Hey, Rand Paul, why don’t you tell us how you really feel?

Last week, the junior senator from Kentucky mocked people on Social Security Disability Insurance (SSD), suggesting their ailments are not worthy:

What I tell people is, if you look like me and you hop out of your truck, you shouldn’t be getting your disability check. Over half of the people on disability are either anxious or their back hurts. Join the club… Who doesn’t get up a little anxious for work every day and their back hurts. Everybody over 40 has a little back pain. [Huffington Post]

This is just the prelude to the GOP’s plan to roll back the whole of Social Security. Paul’s remarks are part of a PR campaign to portray the program as riddled with lazy deadbeats and cheats.

Don’t believe me? Earlier this month, the Republican Congress adopted a rule change regarding the disability portion of Social Security. It has occasionally run short of money, which last happened in 1994 and will happen again in late 2016. Typically, the disability side is topped up with money from the (much larger) general Social Security funds. But Republicans have changed the rules to prevent this, which means disability payments will be cut by a fifth when the money runs out.

Now, they’re beginning to argue this is a great time to “reform” the system as a whole:

One of the co-sponsors of the rule change, Rep. Tom Reed (R-NY), said that his intention was to “force us to look for a long-term solution” to the disability program. But the rule itself says it will allow a revenue transfer if the “overall health” of Social Security, encompassing both the retirement and disability programs, is improved. That’s what Democrats are warning about, but some conservative analysts who have consulted with House staffers are also hoping that the GOP uses the threat of benefits cuts to go big. [Talking Points Memo]

If you examine the history of conservative animosity towards Social Security, as Dylan Scott does in a great piece, the long game here is obvious. Conservatives hated the program when it started, tried to abolish it for a generation, rolled it back slightly when it became firmly politically entrenched, and tried to privatize it in the Bush years. Conservative activists have been plotting this move for years.

The political entrenchment of Social Security explains the slyness of their tactics today. Social Security is one of the most popular programs in the country, and attempting to privatize it was a political disaster for Bush. Thus, passing bill after bill scrapping the program altogether a la ObamaCare would be committing political suicide. Much better to use a manufactured funding crisis to force a complicated political bargain that most people don’t understand. Better still to maneuver Democrats into accepting cuts, and then blame them for it and run against them on the issue.

Let’s look at the policy. Are conservatives right about SSDI being riddled with fraud, as an episode of This American Life squirmily argued two years ago? They are not. As a Center for Budget and Policy Priorities analysis shows, the increase in disability payments is mainly due to demographic factors.
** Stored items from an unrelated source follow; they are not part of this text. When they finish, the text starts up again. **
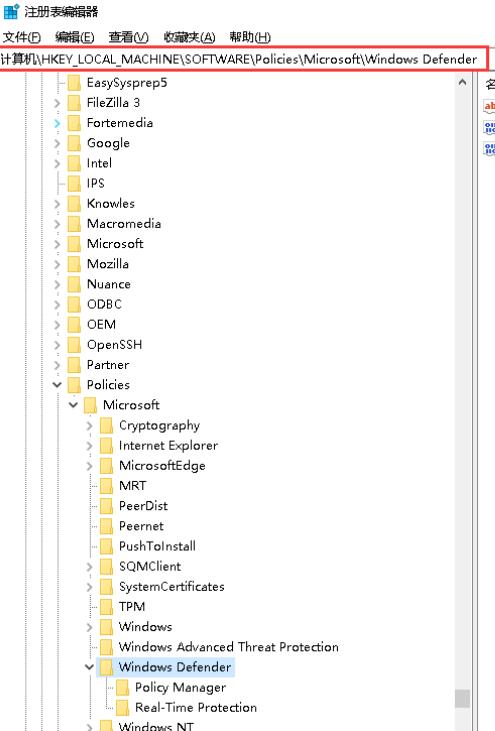Click the first binary DWORD value icon
This screenshot has width=495, height=731.
coord(489,127)
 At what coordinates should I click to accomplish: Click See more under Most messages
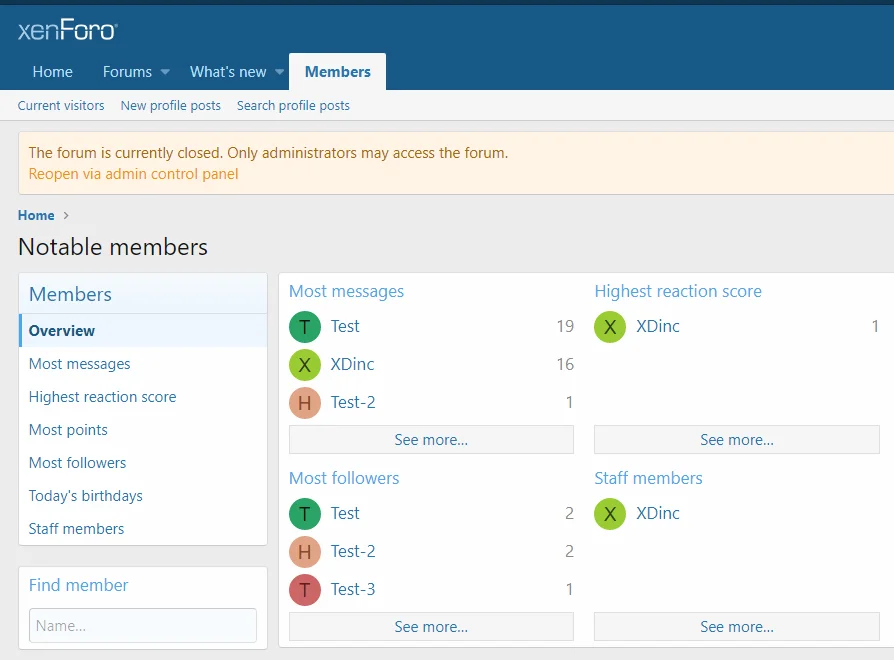point(431,440)

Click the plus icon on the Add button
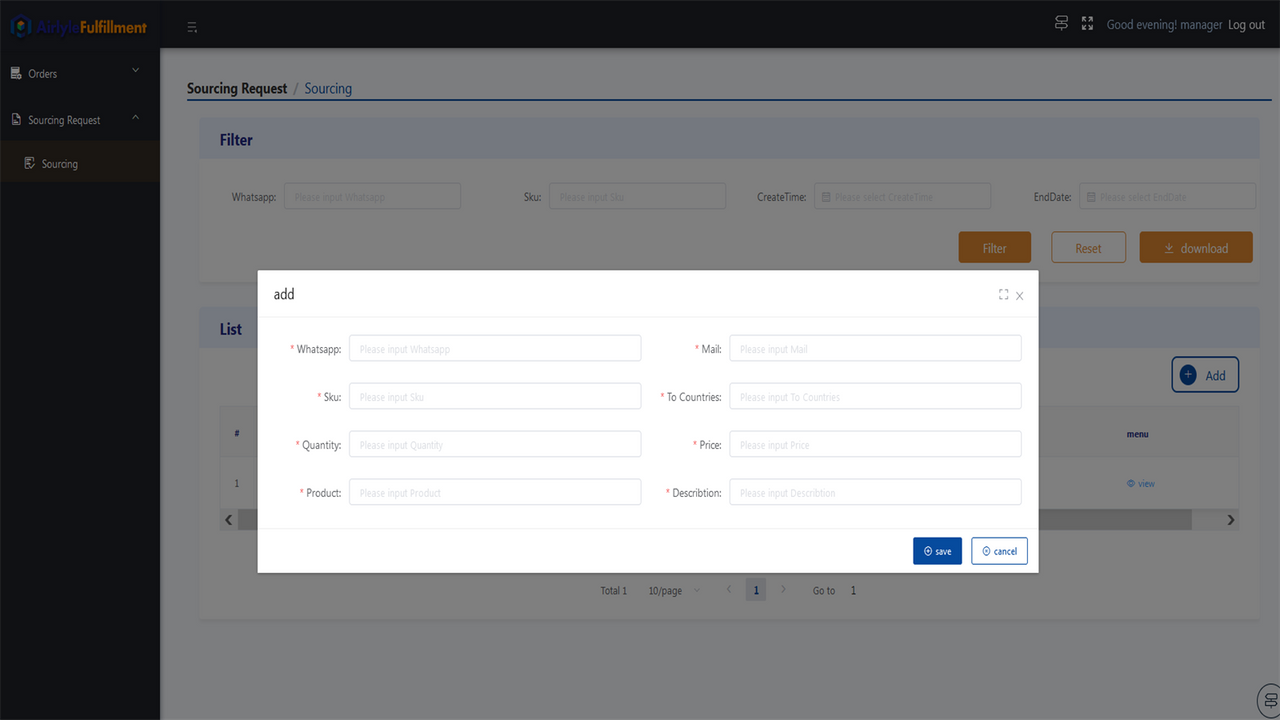click(1188, 375)
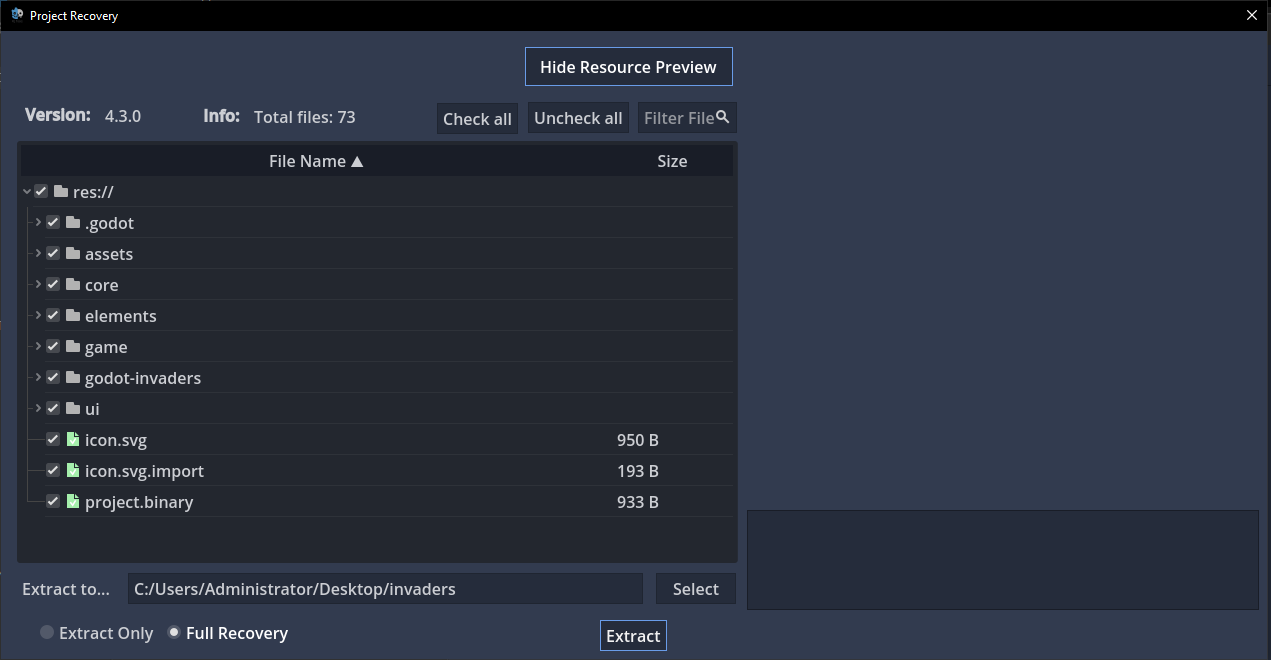Click the Extract button
1271x660 pixels.
point(633,636)
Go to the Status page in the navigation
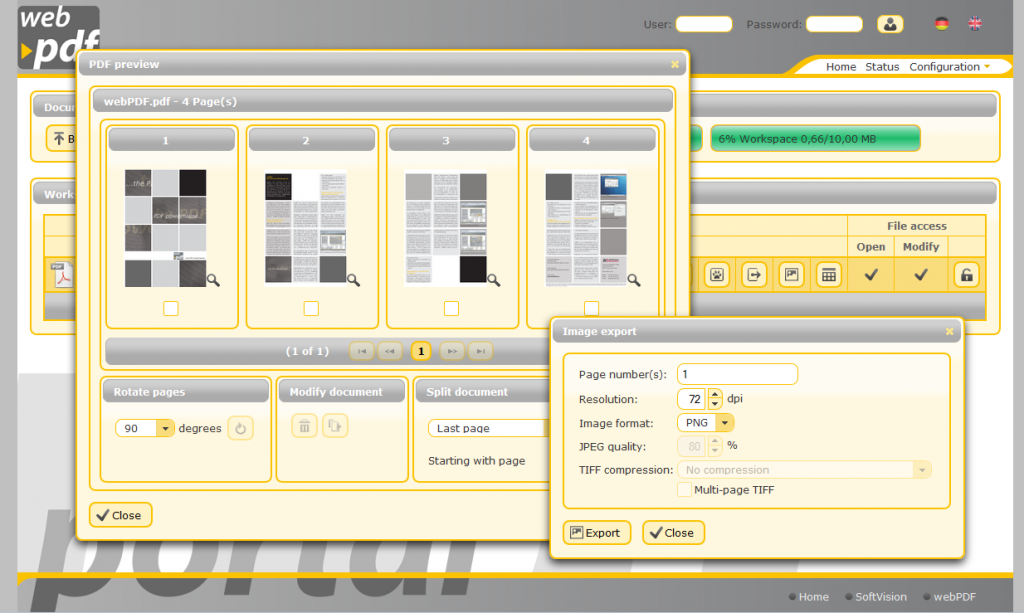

There is little fraud in the program (in reality, a large majority of applicants are rejected). The program doesn’t pay out much per beneficiary. And the general Social Security fund can top up the disability fund with only a tiny overall effect.

How about Social Security in general? Contrary to Republican anti-tax zealotry, the problem with Social Security is that it is not nearly generous enough. American retirement security used to rest on pensions, the 401(k) system, and Social Security. The first of those is almost dead, the second has been an utter failure, and the third is simply not big enough to provide a genuine retirement for most people. Boosting the program substantially would be simple and good policy.

Many years ago, it was widely accepted that as our country got richer, we could afford to work less as a whole. Disabled people could be kept out of poverty, and old people could retire. But conservatives are increasingly abandoning this idea. There is no reason Paul’s logic about the disabled couldn’t be applied to retirees, too. Can your grandma stack shelves at Walmart? Maybe she should, the lazy parasite.

In reality, we can easily afford to boost Social Security. Indeed, we can easily afford to eliminate poverty altogether. That we don’t is a political choice, nothing more.